━━━ Input data

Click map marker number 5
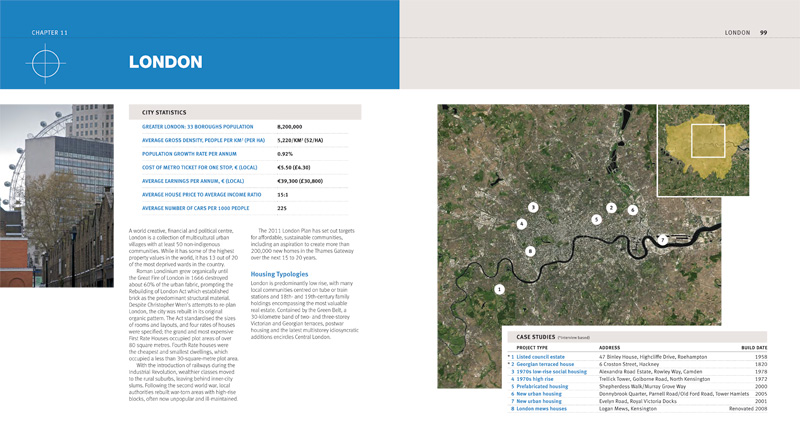Viewport: 800px width, 447px height. coord(596,219)
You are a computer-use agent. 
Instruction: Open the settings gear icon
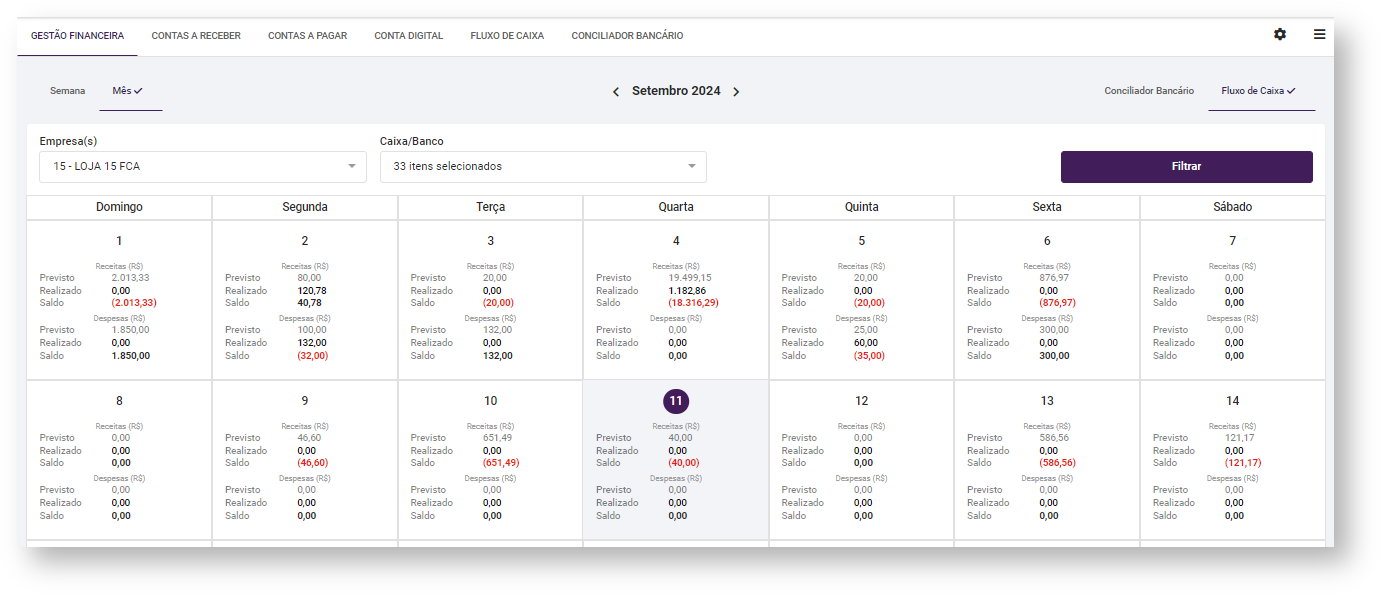(x=1279, y=35)
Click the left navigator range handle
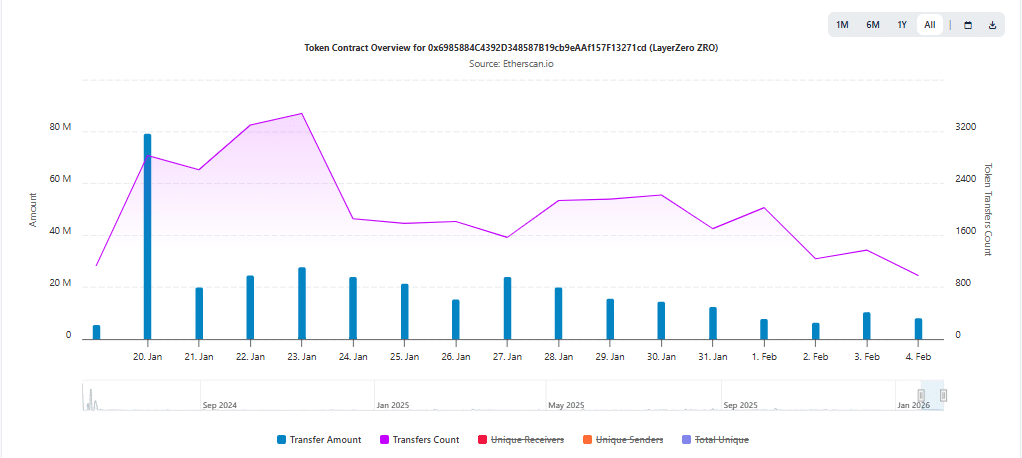The image size is (1022, 458). coord(921,395)
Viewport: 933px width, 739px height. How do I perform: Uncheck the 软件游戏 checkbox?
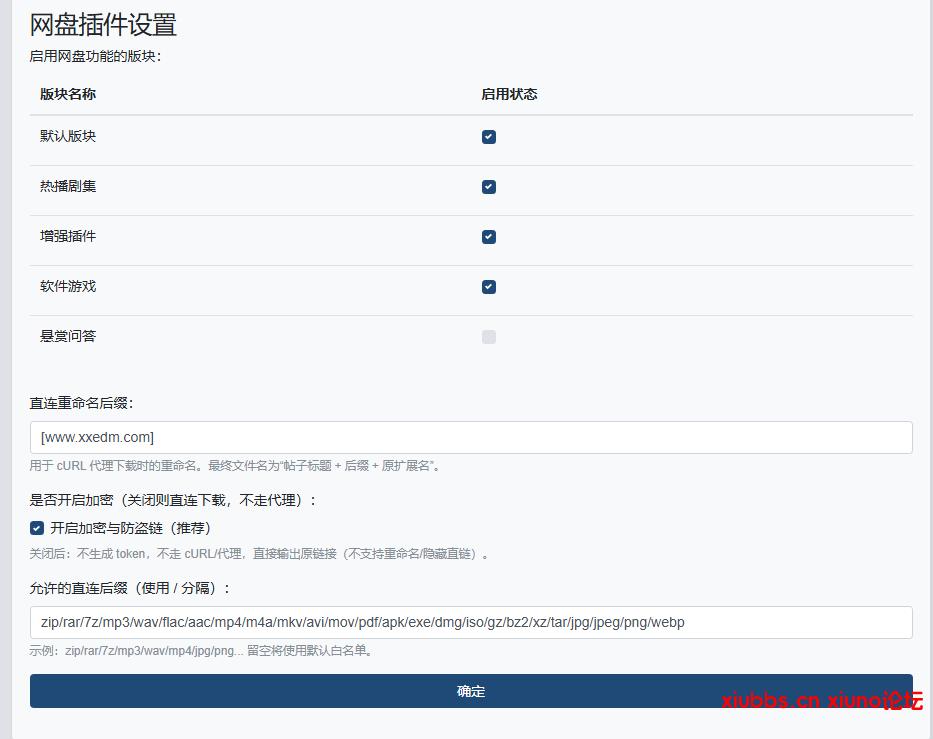pos(488,287)
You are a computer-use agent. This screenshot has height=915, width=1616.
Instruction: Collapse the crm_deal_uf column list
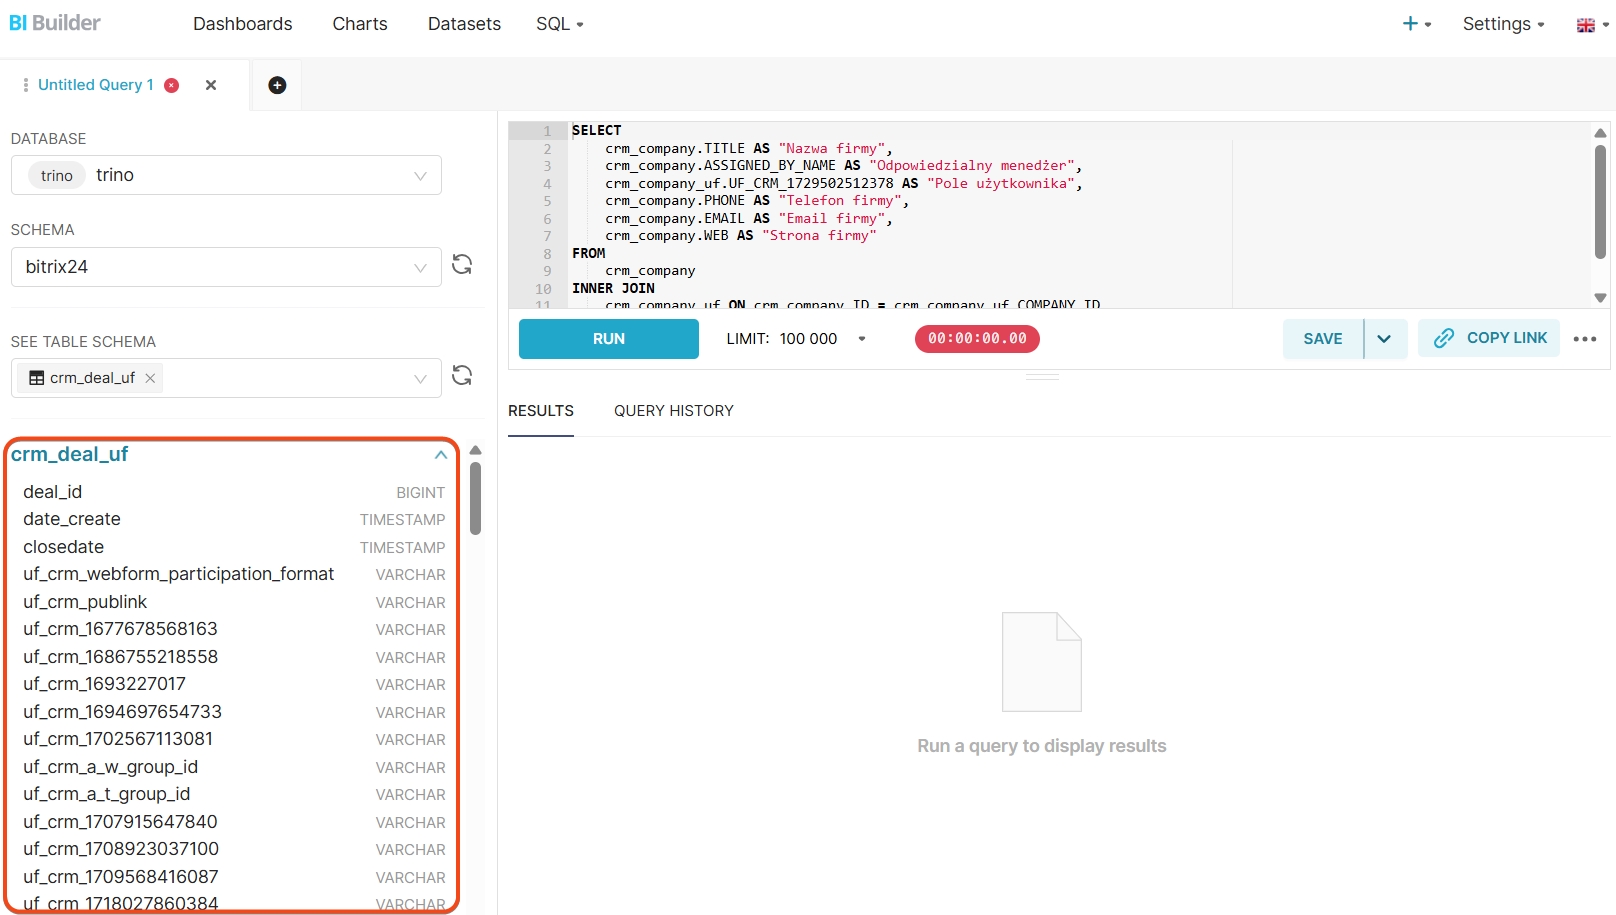pyautogui.click(x=440, y=455)
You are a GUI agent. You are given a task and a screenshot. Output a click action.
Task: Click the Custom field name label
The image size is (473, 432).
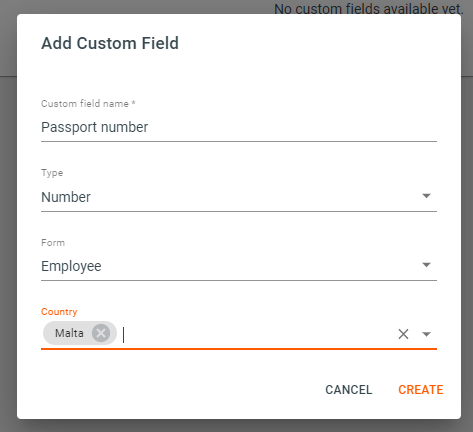point(85,104)
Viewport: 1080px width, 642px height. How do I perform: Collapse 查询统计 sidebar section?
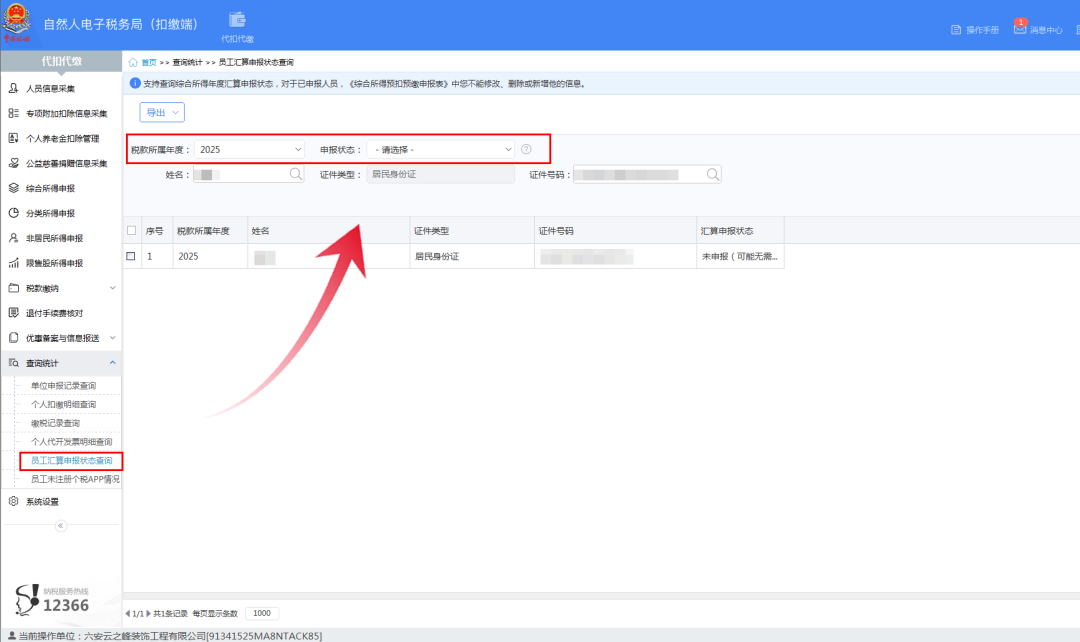coord(61,363)
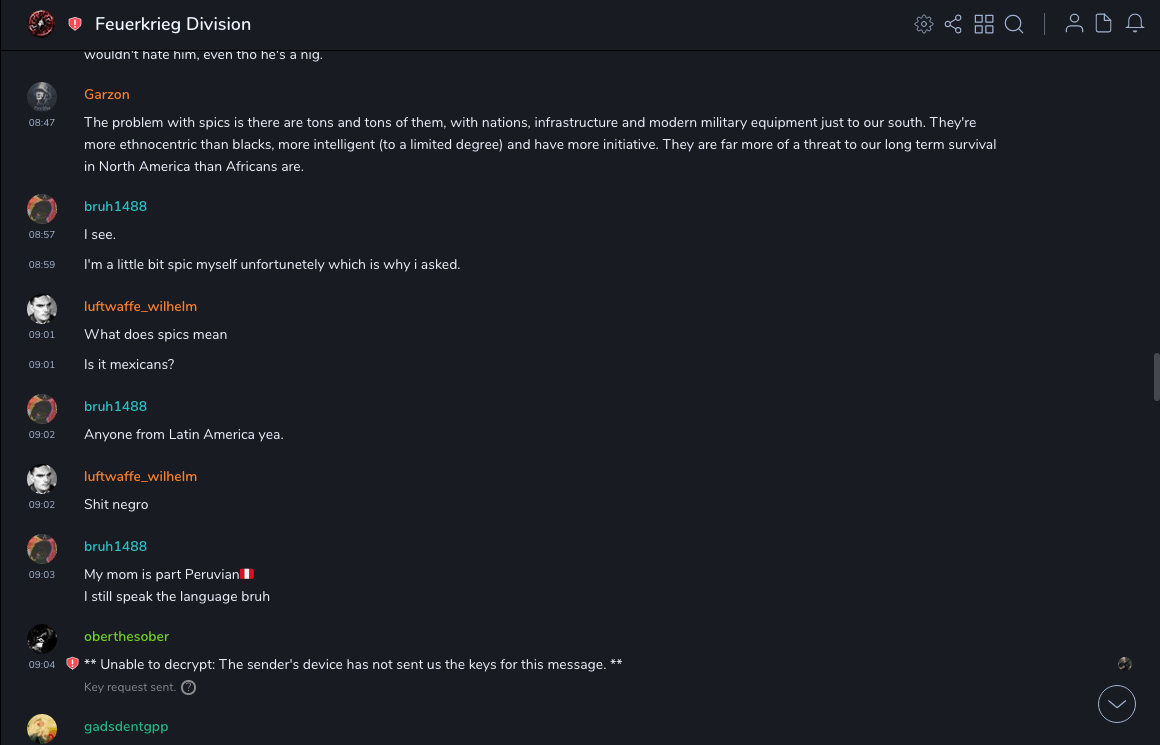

━━━━━━

## Your objective
Scan the listing above and identify each line holding the string "agent"; copy every such line.

## Completed task
You are a computer-use agent. 
You are a computer-use agent. This screenshot has height=915, width=1616.
You are a GUI agent. You are given a task and a screenshot. Output a click action.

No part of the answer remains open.